[Pixel coordinate grounding data]
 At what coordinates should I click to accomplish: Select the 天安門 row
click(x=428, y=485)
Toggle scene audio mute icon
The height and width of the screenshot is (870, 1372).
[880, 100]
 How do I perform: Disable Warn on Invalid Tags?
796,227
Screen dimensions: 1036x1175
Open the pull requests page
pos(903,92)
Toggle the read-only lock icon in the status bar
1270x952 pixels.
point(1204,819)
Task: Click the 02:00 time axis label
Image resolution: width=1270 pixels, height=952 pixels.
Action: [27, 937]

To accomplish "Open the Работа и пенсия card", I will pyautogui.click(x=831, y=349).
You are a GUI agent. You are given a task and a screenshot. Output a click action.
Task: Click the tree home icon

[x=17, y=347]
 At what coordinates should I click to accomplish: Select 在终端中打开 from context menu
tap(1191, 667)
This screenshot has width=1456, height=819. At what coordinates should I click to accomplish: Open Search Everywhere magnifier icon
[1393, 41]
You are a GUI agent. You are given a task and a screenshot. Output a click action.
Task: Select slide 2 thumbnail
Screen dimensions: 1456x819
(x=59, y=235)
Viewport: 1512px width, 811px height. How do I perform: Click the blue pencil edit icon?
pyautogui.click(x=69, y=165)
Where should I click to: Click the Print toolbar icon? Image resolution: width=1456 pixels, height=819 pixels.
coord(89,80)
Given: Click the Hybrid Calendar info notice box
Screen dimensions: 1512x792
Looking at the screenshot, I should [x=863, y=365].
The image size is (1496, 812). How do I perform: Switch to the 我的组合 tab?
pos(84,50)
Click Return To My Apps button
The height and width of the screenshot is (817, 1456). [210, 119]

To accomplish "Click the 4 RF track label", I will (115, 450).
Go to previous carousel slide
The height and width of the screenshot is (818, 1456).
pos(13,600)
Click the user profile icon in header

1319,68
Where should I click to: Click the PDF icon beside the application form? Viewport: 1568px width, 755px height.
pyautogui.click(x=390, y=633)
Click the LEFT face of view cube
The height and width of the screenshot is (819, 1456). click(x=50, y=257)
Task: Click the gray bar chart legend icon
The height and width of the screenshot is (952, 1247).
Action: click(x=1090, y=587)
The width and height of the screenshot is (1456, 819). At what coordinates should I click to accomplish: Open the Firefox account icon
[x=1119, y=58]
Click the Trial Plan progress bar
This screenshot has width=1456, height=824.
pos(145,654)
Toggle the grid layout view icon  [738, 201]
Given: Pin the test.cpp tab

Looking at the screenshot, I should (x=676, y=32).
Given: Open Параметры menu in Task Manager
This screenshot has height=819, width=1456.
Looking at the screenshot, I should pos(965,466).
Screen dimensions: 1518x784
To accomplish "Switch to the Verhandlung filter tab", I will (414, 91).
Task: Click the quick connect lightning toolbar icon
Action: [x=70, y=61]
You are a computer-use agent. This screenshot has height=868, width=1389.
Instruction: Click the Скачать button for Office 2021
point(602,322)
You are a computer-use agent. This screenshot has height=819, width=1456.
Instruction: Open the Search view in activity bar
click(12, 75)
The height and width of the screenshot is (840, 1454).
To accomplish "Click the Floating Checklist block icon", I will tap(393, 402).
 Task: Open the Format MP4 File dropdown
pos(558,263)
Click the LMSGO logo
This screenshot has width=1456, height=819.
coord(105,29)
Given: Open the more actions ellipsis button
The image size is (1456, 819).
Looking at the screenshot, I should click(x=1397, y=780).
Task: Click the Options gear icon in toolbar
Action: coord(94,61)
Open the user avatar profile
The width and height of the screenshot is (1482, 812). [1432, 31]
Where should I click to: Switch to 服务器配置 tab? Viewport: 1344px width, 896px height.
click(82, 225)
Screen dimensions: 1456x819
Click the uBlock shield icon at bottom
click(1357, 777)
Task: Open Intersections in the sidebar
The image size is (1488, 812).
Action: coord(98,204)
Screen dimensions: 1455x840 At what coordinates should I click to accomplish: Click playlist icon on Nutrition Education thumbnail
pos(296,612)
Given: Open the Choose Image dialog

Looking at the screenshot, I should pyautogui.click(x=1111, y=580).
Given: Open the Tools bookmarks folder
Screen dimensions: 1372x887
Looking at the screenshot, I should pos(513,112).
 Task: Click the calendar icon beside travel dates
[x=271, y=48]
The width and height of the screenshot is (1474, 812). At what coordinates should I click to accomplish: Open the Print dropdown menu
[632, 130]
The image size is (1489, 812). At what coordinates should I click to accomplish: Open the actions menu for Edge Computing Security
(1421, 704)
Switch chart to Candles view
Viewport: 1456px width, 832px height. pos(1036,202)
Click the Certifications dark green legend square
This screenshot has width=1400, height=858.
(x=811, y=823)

● What is needed: A complete and exact reproduction of the data is needed.

● Expected answer:
 At what coordinates should I click to accomplish: Select the 天安門 row
click(x=428, y=485)
Toggle scene audio mute icon
The height and width of the screenshot is (870, 1372).
[880, 100]
 How do I perform: Disable Warn on Invalid Tags?
796,227
Screen dimensions: 1036x1175
Open the pull requests page
pos(903,92)
Toggle the read-only lock icon in the status bar
1270x952 pixels.
point(1204,819)
Task: Click the 02:00 time axis label
Image resolution: width=1270 pixels, height=952 pixels.
Action: [27, 937]

To accomplish "Open the Работа и пенсия card", I will pyautogui.click(x=831, y=349).
You are a GUI agent. You are given a task and a screenshot. Output a click action.
Task: Click the tree home icon

[x=17, y=347]
 At what coordinates should I click to accomplish: Select 在终端中打开 from context menu
tap(1191, 667)
This screenshot has width=1456, height=819. At what coordinates should I click to accomplish: Open Search Everywhere magnifier icon
[1393, 41]
You are a GUI agent. You are given a task and a screenshot. Output a click action.
Task: Select slide 2 thumbnail
Screen dimensions: 1456x819
(x=59, y=235)
Viewport: 1512px width, 811px height. How do I perform: Click the blue pencil edit icon?
pyautogui.click(x=69, y=165)
Where should I click to: Click the Print toolbar icon? Image resolution: width=1456 pixels, height=819 pixels.
coord(89,80)
Given: Click the Hybrid Calendar info notice box
Screen dimensions: 1512x792
Looking at the screenshot, I should [x=863, y=365].
The image size is (1496, 812). How do I perform: Switch to the 我的组合 tab?
pos(84,50)
Click Return To My Apps button
The height and width of the screenshot is (817, 1456). [210, 119]

To accomplish "Click the 4 RF track label", I will (115, 450).
Go to previous carousel slide
The height and width of the screenshot is (818, 1456).
pos(13,600)
Click the user profile icon in header

1319,68
Where should I click to: Click the PDF icon beside the application form? Viewport: 1568px width, 755px height.
pyautogui.click(x=390, y=633)
Click the LEFT face of view cube
The height and width of the screenshot is (819, 1456). click(x=50, y=257)
Task: Click the gray bar chart legend icon
The height and width of the screenshot is (952, 1247).
Action: click(x=1090, y=587)
The width and height of the screenshot is (1456, 819). At what coordinates should I click to accomplish: Open the Firefox account icon
[x=1119, y=58]
Click the Trial Plan progress bar
This screenshot has width=1456, height=824.
pos(145,654)
Toggle the grid layout view icon  [738, 201]
Given: Pin the test.cpp tab

Looking at the screenshot, I should (x=676, y=32).
Given: Open Параметры menu in Task Manager
This screenshot has height=819, width=1456.
Looking at the screenshot, I should pos(965,466).
Screen dimensions: 1518x784
To accomplish "Switch to the Verhandlung filter tab", I will (414, 91).
Task: Click the quick connect lightning toolbar icon
Action: [x=70, y=61]
You are a computer-use agent. This screenshot has height=868, width=1389.
Instruction: Click the Скачать button for Office 2021
point(602,322)
You are a computer-use agent. This screenshot has height=819, width=1456.
Instruction: Open the Search view in activity bar
click(12, 75)
The height and width of the screenshot is (840, 1454).
To accomplish "Click the Floating Checklist block icon", I will tap(393, 402).
 Task: Open the Format MP4 File dropdown
pos(558,263)
Click the LMSGO logo
This screenshot has width=1456, height=819.
coord(105,29)
Given: Open the more actions ellipsis button
The image size is (1456, 819).
Looking at the screenshot, I should click(x=1397, y=780).
Task: Click the Options gear icon in toolbar
Action: coord(94,61)
Open the user avatar profile
The width and height of the screenshot is (1482, 812). [1432, 31]
Where should I click to: Switch to 服务器配置 tab? Viewport: 1344px width, 896px height.
click(82, 225)
Screen dimensions: 1456x819
Click the uBlock shield icon at bottom
click(1357, 777)
Task: Open Intersections in the sidebar
The image size is (1488, 812).
Action: coord(98,204)
Screen dimensions: 1455x840 At what coordinates should I click to accomplish: Click playlist icon on Nutrition Education thumbnail
pos(296,612)
Given: Open the Choose Image dialog

Looking at the screenshot, I should pyautogui.click(x=1111, y=580).
Given: Open the Tools bookmarks folder
Screen dimensions: 1372x887
Looking at the screenshot, I should pos(513,112).
 Task: Click the calendar icon beside travel dates
[x=271, y=48]
The width and height of the screenshot is (1474, 812). At what coordinates should I click to accomplish: Open the Print dropdown menu
[632, 130]
The image size is (1489, 812). At what coordinates should I click to accomplish: Open the actions menu for Edge Computing Security
(1421, 704)
Switch chart to Candles view
Viewport: 1456px width, 832px height. pos(1036,202)
Click the Certifications dark green legend square
This screenshot has width=1400, height=858.
(x=811, y=823)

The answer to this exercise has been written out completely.